Ele classifica a advocacia como a profissão da liberdade: “Cabe a nós a busca do benefício comum, o que somente é possível quando nossas garantias constitucionais são respeitadas. Não se pode admitir uma advocacia fragilizada, sem paridade de armas nas disputas. Por isso buscamos incansavelmente a penalização da violação das prerrogativas da advocacia, fundamental para a valorização profissional e indispensável para que as garantias ao amplo direito de defesa da sociedade sejam respeitadas. E é fundamental que não se confunda aqui respeito às prerrogativas com privilégios. Nossa atuação tem como objetivo maior o fortalecimento do próprio sistema de Justiça, incluídos aí, obviamente a magistratura e o Ministério Público. Somos elos de uma mesma corrente e devemos ter a clareza de que, em momentos tão complicados como os que enfrentamos, devemos mais do que nunca ter instituições sólidas para o bem do Estado Democrático de Direito.
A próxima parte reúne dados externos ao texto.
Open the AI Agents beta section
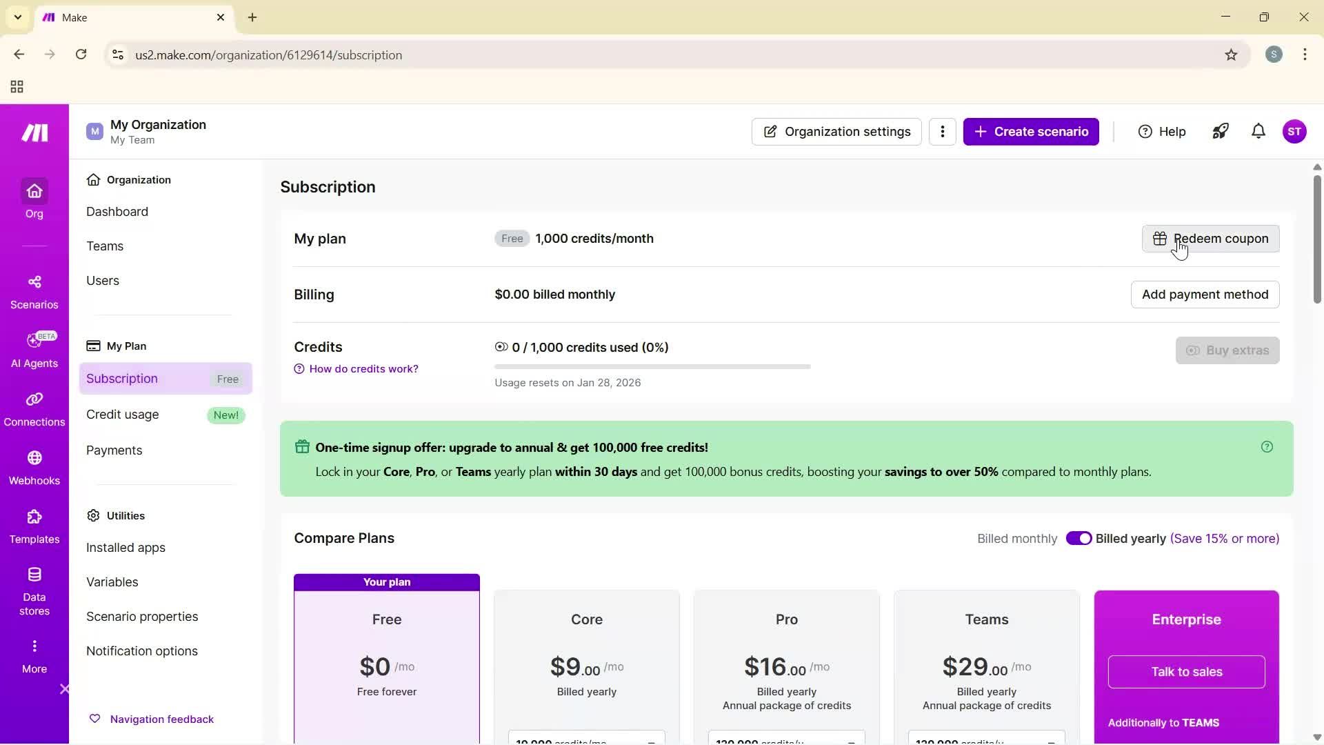Image resolution: width=1324 pixels, height=745 pixels. [x=34, y=350]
Lamachia fez questão de deixar registrada a consternação causada em toda a sociedade pela divulgação ilegal de áudios entre clientes e advogados no âmbito da operação Lava Jato, assim como os grampos indevidos de escritórios de advocacia: “o sigilo de comunicação entre cliente e advogado é um direito que não pode ser relativizado. É inadmissível que isso ocorra em um Estado Democrático de Direito. Fragilizar a defesa é fragilizar também a cidadania. Não se pode combater o crime cometendo outros crimes”. Isso significa que a sociedade precisa de mecanismos para impedir o crime, não apenas para punir os criminosos. Podemos nos valer do que aprendemos inclusive com os erros de 2016 para continuar o trabalho, fortalecidos e revigorados, em 2017. Uma grande nação somente pode ser construída com a união de um grande povo. Não há aqui qualquer inspiração bíblica, mas apenas observação de oportunidades práticas. E, é claro, Deus haverá de ajudar.